(Continued from Part 4)
“That’s the problem,” Mr. Jackson said. “Earth atmosphere re-entry is a critical maneuver and the weight has to be known with some precision to fire the re-entry engines just right; to get the decent just right.”
“So what happens if they get too many rocks, or not enough to get the weight right?”
“The total amount of weight is not the problem. Measuring and knowing the actual weight is what’s required.”
Gregory looked confused.
“Let me explain. When the spacecraft is returning to Earth, well in advance we need to approach Earth at just the right angle to assure re-entry. You’ve heard from the Apollo missions that if the angle is too shallow, the atmosphere will produce more lift than drag and cause the spacecraft to lift upward, like skipping a rock on the lake. If the angle is too steep, the spacecraft will penetrate too quickly, generate too much heat, and burn up.”
“So what do the rocks have to do with the re-entry angle?”
“As I said, well before atmospheric penetration, we have to get the angle right. While the spacecraft is speeding through space toward Earth, in order to make changes in the direction, small rockets or thrust engines on the sides of the spacecraft ignite and push sideways on the vehicle, vectoring or turning the direction of motion by a small angle. The delta-V, we call it, or change in velocity, speed or direction, is dependent on the mass or weight of the whole spacecraft including it’s passengers and cargo.”
“Including the rocks.”
“That’s right. As you recall from Newtons second law, to change velocity in a particular direction, you need to accelerate or decelerate in that direction.”

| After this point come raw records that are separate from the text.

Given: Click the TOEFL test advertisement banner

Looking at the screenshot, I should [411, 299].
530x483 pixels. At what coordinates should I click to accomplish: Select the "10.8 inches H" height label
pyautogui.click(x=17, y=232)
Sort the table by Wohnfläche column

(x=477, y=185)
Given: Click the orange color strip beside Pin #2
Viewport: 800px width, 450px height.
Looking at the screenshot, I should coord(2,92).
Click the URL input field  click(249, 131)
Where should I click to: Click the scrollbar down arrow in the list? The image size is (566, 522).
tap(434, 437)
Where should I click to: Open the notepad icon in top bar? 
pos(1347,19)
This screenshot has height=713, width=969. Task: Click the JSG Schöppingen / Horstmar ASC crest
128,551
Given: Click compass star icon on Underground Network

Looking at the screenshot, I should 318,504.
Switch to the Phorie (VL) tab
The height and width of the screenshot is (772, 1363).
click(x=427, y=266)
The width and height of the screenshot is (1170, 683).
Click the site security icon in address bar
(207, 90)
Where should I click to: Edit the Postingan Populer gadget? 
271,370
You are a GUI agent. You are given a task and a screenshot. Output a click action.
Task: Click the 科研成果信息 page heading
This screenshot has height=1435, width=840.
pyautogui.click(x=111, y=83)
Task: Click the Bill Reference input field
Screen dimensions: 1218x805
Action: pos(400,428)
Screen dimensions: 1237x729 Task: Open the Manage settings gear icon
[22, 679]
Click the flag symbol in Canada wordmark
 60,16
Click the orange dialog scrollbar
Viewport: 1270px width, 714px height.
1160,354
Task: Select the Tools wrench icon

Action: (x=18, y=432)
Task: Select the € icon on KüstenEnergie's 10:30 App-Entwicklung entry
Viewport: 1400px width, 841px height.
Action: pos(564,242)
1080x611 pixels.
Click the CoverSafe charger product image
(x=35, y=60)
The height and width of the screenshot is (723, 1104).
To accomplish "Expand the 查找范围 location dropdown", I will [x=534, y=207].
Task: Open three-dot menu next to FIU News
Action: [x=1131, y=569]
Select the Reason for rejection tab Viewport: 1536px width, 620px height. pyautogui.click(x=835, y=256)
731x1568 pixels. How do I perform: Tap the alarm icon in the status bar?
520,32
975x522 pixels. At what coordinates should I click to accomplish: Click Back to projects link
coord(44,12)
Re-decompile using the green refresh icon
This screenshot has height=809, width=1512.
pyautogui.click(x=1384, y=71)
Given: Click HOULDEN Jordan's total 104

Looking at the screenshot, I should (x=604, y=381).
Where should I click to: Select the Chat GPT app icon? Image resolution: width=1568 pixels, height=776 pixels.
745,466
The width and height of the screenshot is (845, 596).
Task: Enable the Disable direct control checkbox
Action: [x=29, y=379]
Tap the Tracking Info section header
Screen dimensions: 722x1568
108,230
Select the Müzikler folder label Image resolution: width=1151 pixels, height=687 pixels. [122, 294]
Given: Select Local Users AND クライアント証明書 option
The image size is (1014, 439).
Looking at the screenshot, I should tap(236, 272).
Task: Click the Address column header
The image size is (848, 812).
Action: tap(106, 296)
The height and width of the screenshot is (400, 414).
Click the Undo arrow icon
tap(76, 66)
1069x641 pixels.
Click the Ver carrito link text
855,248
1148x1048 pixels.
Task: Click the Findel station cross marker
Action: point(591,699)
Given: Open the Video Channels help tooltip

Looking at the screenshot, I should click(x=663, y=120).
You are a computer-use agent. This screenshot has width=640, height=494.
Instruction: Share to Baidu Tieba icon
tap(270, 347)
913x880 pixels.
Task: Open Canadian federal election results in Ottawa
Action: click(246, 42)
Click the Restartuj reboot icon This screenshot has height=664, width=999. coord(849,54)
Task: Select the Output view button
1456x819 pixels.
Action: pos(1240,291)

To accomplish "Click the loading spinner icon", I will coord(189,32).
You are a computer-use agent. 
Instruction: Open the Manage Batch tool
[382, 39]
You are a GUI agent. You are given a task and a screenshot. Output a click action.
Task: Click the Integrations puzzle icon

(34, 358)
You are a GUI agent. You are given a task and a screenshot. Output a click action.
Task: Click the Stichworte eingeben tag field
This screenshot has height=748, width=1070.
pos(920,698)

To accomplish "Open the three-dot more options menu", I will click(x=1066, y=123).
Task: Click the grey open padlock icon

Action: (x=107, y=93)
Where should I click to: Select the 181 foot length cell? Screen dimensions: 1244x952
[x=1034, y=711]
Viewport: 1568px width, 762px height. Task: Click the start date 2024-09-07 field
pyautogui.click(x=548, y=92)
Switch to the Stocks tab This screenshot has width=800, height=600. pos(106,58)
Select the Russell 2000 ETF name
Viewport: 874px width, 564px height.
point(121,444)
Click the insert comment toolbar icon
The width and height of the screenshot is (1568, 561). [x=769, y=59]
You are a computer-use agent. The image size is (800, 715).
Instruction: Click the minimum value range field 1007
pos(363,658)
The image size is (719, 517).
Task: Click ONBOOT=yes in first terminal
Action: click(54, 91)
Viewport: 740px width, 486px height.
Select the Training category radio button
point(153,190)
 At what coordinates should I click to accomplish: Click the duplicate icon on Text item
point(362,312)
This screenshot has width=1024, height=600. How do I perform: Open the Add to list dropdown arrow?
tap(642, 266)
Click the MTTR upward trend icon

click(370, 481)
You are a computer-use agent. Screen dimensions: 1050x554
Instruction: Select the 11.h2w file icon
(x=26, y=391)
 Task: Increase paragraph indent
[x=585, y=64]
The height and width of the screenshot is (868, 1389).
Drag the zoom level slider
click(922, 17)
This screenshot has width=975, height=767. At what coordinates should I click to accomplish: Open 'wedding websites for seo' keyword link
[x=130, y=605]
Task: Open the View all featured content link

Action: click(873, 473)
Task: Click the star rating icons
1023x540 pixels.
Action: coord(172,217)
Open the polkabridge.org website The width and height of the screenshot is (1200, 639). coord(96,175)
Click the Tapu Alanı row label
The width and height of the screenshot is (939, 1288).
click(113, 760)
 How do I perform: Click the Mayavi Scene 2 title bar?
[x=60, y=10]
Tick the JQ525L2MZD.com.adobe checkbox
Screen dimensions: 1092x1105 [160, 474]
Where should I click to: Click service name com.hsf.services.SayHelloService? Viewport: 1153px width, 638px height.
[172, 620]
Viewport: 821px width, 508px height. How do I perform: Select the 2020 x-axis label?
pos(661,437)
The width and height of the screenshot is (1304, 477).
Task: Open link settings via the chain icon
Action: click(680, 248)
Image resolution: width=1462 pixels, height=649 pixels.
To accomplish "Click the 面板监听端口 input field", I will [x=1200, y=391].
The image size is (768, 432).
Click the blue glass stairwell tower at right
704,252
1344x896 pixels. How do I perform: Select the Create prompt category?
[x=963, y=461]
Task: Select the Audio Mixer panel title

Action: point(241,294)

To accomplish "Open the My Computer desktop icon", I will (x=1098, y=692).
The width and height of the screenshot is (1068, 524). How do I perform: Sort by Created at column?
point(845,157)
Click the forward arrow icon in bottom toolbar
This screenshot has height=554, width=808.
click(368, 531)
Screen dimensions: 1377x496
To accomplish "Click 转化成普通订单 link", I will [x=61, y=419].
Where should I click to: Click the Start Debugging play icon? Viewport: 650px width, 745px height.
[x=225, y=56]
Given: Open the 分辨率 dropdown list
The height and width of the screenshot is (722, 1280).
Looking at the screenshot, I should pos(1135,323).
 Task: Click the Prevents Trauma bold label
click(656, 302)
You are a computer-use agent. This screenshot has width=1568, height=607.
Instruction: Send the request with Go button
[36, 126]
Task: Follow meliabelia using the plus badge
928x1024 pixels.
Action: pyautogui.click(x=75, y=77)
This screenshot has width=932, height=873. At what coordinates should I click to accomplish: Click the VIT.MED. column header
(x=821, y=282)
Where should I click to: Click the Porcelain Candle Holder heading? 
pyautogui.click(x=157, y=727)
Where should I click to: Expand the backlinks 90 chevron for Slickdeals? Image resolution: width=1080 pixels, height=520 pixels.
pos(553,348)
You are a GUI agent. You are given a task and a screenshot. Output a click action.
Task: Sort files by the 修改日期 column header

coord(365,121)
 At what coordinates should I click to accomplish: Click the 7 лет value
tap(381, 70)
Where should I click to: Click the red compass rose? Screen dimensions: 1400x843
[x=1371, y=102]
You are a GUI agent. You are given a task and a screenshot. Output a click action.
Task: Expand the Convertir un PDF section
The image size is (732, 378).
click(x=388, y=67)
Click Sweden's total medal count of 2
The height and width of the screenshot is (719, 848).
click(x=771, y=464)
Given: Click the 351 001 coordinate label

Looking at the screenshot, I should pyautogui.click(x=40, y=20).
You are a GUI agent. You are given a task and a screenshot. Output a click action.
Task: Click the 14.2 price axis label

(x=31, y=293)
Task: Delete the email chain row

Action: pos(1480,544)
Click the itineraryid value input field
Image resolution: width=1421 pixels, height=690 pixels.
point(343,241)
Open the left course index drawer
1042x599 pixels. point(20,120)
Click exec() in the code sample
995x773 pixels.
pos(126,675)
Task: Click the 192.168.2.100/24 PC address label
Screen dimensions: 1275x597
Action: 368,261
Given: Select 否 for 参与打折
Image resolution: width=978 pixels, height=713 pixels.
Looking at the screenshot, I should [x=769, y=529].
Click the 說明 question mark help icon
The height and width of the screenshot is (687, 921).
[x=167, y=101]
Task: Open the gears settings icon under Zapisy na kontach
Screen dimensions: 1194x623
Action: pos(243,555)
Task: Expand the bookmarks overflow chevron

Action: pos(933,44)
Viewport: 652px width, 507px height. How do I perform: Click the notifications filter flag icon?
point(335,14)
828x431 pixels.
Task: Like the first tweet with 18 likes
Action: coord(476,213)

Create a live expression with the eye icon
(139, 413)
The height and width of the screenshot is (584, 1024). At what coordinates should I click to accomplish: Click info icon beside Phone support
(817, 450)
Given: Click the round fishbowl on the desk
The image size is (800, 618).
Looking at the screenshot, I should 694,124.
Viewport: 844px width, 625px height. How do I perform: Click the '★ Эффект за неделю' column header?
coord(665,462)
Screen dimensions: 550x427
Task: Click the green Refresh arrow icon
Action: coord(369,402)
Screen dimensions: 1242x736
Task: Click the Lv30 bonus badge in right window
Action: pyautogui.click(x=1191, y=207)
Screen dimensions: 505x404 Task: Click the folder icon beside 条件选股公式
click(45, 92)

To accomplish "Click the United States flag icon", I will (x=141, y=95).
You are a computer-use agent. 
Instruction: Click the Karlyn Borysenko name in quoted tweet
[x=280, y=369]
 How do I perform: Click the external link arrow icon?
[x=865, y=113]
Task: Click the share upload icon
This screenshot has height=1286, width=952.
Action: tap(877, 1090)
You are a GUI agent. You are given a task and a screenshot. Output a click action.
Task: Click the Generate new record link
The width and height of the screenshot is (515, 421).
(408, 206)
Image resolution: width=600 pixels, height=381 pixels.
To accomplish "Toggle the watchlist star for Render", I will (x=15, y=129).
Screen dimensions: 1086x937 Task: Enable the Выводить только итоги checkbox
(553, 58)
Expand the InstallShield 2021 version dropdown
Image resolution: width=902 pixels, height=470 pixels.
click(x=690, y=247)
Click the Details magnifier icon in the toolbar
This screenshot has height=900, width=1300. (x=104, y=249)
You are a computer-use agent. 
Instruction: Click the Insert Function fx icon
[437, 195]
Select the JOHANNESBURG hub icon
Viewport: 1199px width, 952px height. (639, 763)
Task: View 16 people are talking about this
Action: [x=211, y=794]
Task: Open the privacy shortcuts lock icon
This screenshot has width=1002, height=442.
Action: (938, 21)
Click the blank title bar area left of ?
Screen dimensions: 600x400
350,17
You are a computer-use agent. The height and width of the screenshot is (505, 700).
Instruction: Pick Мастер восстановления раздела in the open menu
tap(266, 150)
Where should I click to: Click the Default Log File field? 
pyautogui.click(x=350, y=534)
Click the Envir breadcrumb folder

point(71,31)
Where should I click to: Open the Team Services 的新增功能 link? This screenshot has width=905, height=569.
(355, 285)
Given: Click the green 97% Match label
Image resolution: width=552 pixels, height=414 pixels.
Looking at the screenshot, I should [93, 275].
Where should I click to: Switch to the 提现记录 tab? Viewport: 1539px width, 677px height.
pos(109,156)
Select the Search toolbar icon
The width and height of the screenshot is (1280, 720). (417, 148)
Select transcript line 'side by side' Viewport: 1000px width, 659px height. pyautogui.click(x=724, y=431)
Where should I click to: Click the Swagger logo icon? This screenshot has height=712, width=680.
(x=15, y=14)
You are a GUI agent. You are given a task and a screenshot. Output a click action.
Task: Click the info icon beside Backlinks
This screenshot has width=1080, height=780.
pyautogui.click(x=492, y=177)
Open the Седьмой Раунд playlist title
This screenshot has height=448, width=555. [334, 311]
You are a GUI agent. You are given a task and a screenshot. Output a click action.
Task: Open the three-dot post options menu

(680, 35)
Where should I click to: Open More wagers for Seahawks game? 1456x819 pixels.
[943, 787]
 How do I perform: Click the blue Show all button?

“That’s right. Acceleration, or a change in velocity delta-V is the Force of the rocket divided by the mass of the total vehicle. The maneuvering equations are a little more complicated than that, but in general, that’s the idea.”
“Wow. I didn’t realize how useful Newtons laws can be,” Gregory said.
“Here.” Mr. Jackson handed a wrench to Gregory and reached under the wooden box with a bolt. “Help me attach these bearings to the container.”